▶ _Exercise objective_:
Each record below is to be output with no change at all.

▶ _Records for processing_:

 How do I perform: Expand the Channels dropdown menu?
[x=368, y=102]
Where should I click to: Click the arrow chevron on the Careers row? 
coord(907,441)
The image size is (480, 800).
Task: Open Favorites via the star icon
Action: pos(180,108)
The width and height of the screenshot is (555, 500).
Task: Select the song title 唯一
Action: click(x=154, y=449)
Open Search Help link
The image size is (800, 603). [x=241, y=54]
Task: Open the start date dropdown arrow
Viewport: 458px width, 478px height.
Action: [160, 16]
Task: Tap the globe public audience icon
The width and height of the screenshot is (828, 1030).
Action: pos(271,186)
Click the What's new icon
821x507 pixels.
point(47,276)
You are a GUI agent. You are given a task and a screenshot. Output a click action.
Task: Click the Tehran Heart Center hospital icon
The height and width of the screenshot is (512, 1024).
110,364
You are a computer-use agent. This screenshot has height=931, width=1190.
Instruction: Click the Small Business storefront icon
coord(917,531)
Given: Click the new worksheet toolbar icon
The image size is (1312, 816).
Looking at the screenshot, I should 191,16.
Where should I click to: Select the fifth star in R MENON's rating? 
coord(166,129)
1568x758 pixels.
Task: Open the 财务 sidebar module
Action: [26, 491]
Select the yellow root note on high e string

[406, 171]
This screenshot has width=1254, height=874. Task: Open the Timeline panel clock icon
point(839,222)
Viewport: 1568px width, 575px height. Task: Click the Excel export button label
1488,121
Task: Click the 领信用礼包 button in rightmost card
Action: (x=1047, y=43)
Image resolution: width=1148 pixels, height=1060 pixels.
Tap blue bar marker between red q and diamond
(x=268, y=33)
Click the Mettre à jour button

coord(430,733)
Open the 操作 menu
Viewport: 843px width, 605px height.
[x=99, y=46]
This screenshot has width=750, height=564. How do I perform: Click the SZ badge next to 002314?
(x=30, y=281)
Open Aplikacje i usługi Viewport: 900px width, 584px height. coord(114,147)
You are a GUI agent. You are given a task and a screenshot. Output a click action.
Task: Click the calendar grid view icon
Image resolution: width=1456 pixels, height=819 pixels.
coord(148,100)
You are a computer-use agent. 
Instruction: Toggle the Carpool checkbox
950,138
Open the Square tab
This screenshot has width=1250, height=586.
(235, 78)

▶ _Solution to the exercise_:
 How do I perform: Expand the Channels dropdown menu?
[x=368, y=102]
Where should I click to: Click the arrow chevron on the Careers row? 
coord(907,441)
The image size is (480, 800).
Task: Open Favorites via the star icon
Action: pos(180,108)
The width and height of the screenshot is (555, 500).
Task: Select the song title 唯一
Action: click(x=154, y=449)
Open Search Help link
The image size is (800, 603). [x=241, y=54]
Task: Open the start date dropdown arrow
Viewport: 458px width, 478px height.
Action: [160, 16]
Task: Tap the globe public audience icon
The width and height of the screenshot is (828, 1030).
Action: pos(271,186)
Click the What's new icon
821x507 pixels.
point(47,276)
You are a GUI agent. You are given a task and a screenshot. Output a click action.
Task: Click the Tehran Heart Center hospital icon
The height and width of the screenshot is (512, 1024).
110,364
You are a computer-use agent. This screenshot has height=931, width=1190.
Instruction: Click the Small Business storefront icon
coord(917,531)
Given: Click the new worksheet toolbar icon
The image size is (1312, 816).
Looking at the screenshot, I should 191,16.
Where should I click to: Select the fifth star in R MENON's rating? 
coord(166,129)
1568x758 pixels.
Task: Open the 财务 sidebar module
Action: [26, 491]
Select the yellow root note on high e string

[406, 171]
This screenshot has width=1254, height=874. Task: Open the Timeline panel clock icon
point(839,222)
Viewport: 1568px width, 575px height. Task: Click the Excel export button label
1488,121
Task: Click the 领信用礼包 button in rightmost card
Action: (x=1047, y=43)
Image resolution: width=1148 pixels, height=1060 pixels.
Tap blue bar marker between red q and diamond
(x=268, y=33)
Click the Mettre à jour button

coord(430,733)
Open the 操作 menu
Viewport: 843px width, 605px height.
[x=99, y=46]
This screenshot has width=750, height=564. How do I perform: Click the SZ badge next to 002314?
(x=30, y=281)
Open Aplikacje i usługi Viewport: 900px width, 584px height. coord(114,147)
You are a GUI agent. You are given a task and a screenshot. Output a click action.
Task: Click the calendar grid view icon
Image resolution: width=1456 pixels, height=819 pixels.
coord(148,100)
You are a computer-use agent. 
Instruction: Toggle the Carpool checkbox
950,138
Open the Square tab
This screenshot has width=1250, height=586.
(235, 78)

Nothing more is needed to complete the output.